Work required:
Copy every entry exactly as it stands, though any image it holds should stay out of the copy.
[[ Input, beginning ]]
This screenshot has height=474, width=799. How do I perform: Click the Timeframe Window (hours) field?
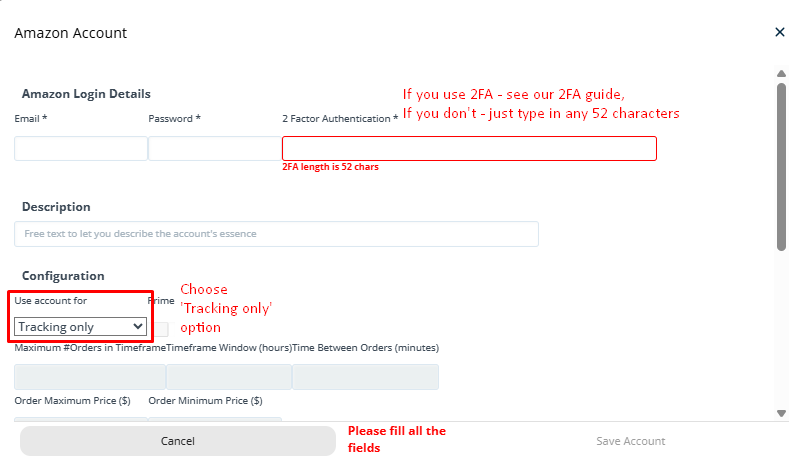pos(229,377)
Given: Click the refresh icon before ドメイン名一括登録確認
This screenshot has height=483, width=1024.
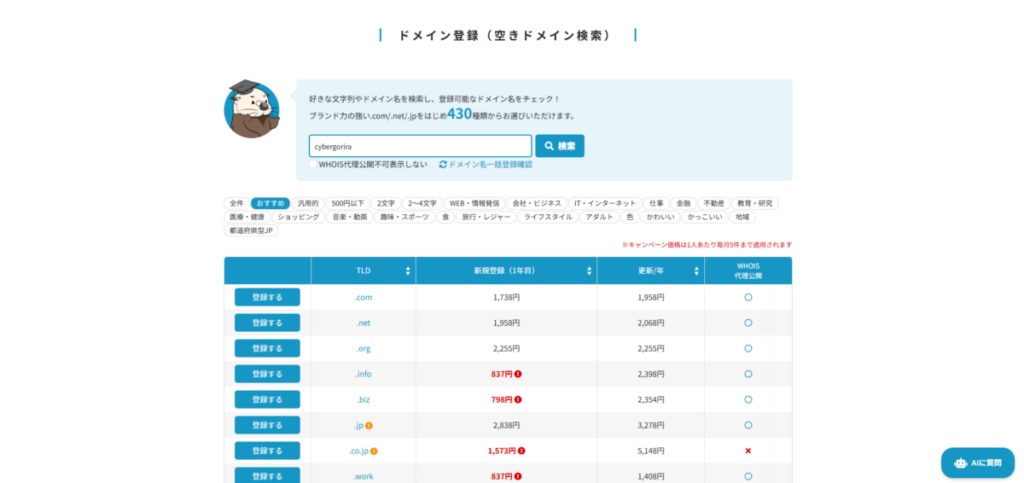Looking at the screenshot, I should (443, 164).
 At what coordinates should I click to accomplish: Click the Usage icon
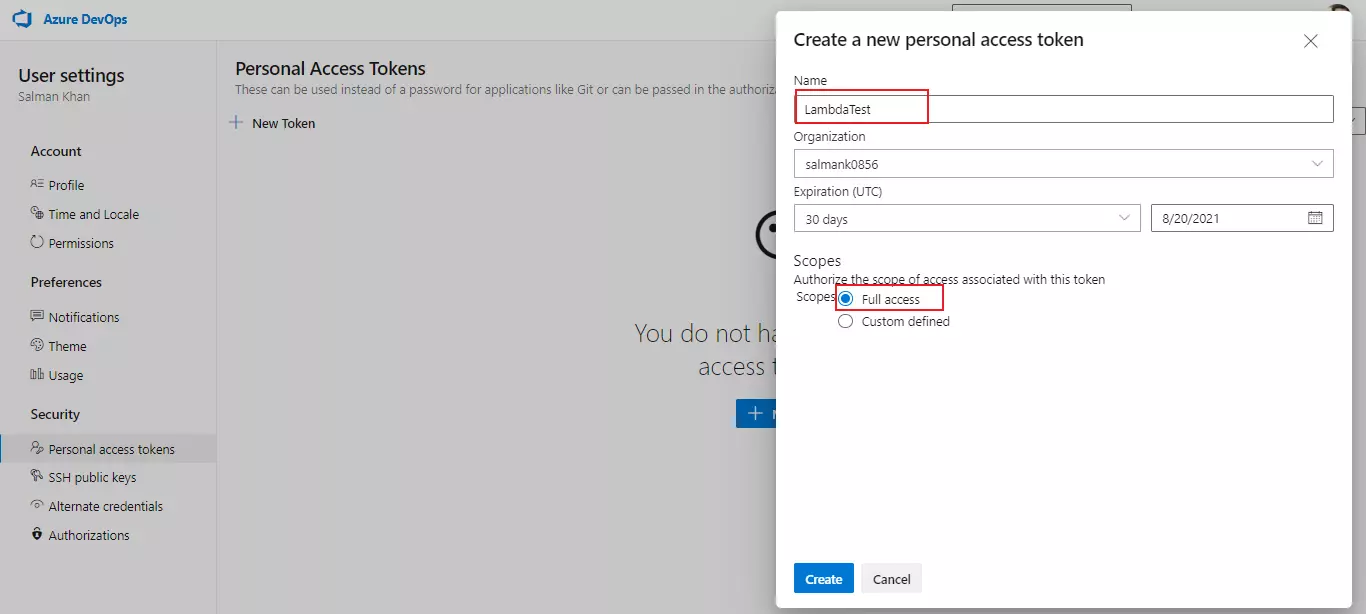(38, 375)
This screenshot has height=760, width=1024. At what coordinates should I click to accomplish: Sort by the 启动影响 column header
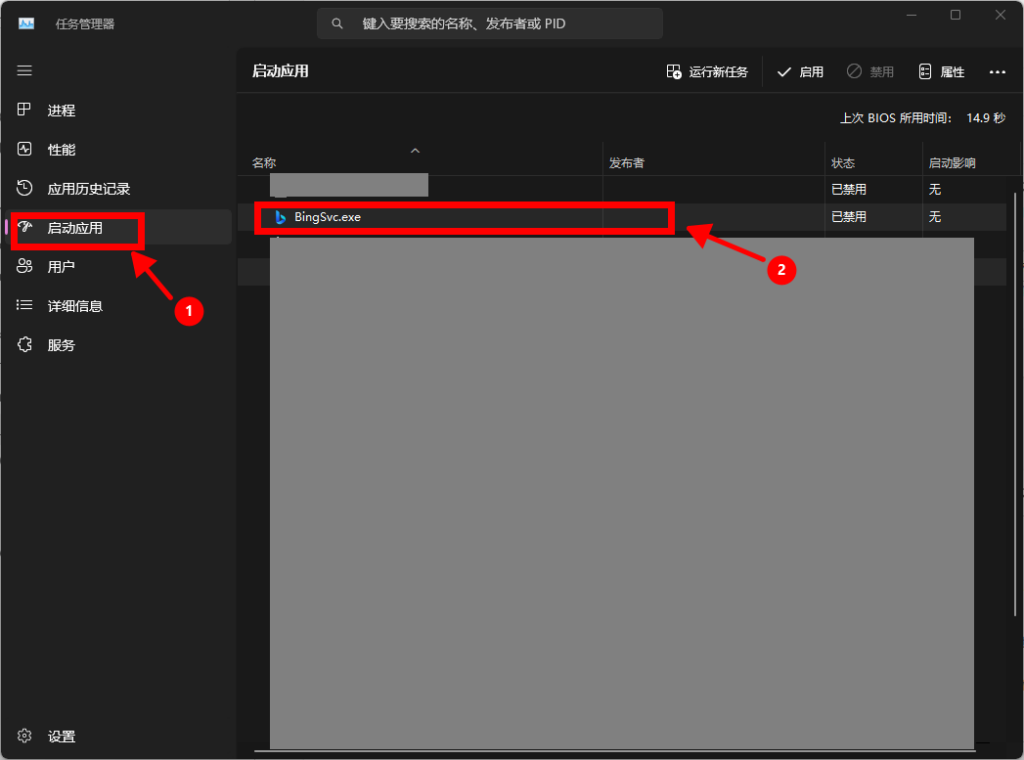point(951,163)
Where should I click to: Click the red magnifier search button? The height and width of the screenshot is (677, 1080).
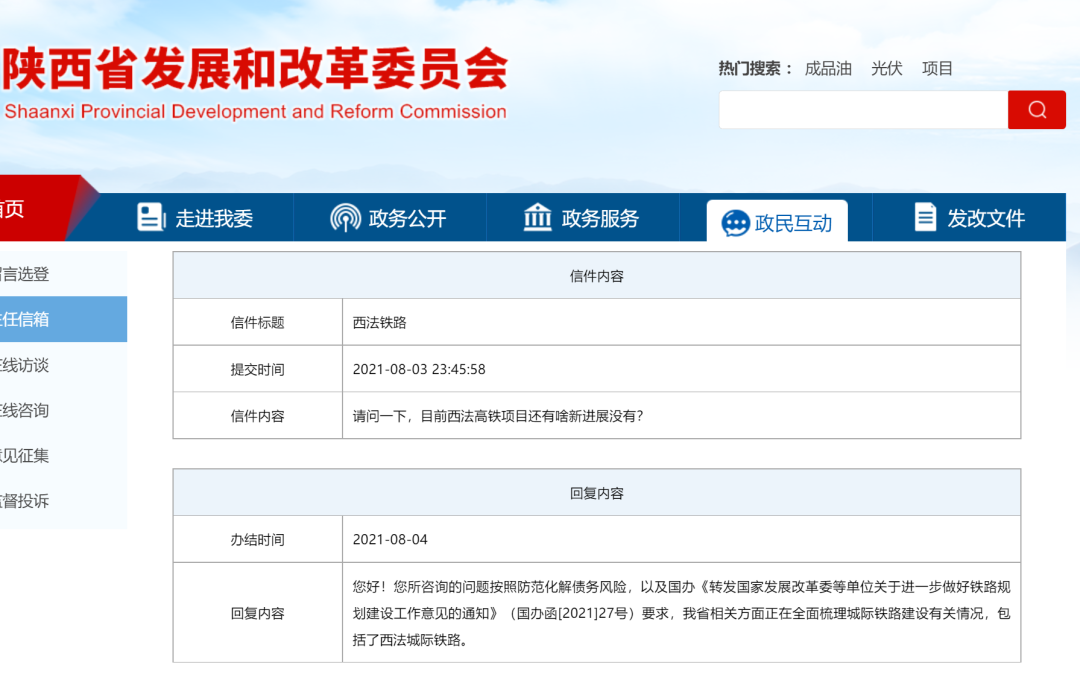(1036, 110)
[[ Input, end ]]
Final answer:
This screenshot has height=474, width=799. How do I perform: Click the Timeframe Window (hours) field?
pos(229,377)
Given: Click the refresh icon before ドメイン名一括登録確認
This screenshot has height=483, width=1024.
Looking at the screenshot, I should (443, 164).
 At what coordinates should I click to accomplish: Click the Usage icon
(38, 375)
This screenshot has height=760, width=1024. At what coordinates should I click to accomplish: Sort by the 启动影响 column header
point(951,163)
Where should I click to: Click the red magnifier search button? The height and width of the screenshot is (677, 1080).
(1036, 110)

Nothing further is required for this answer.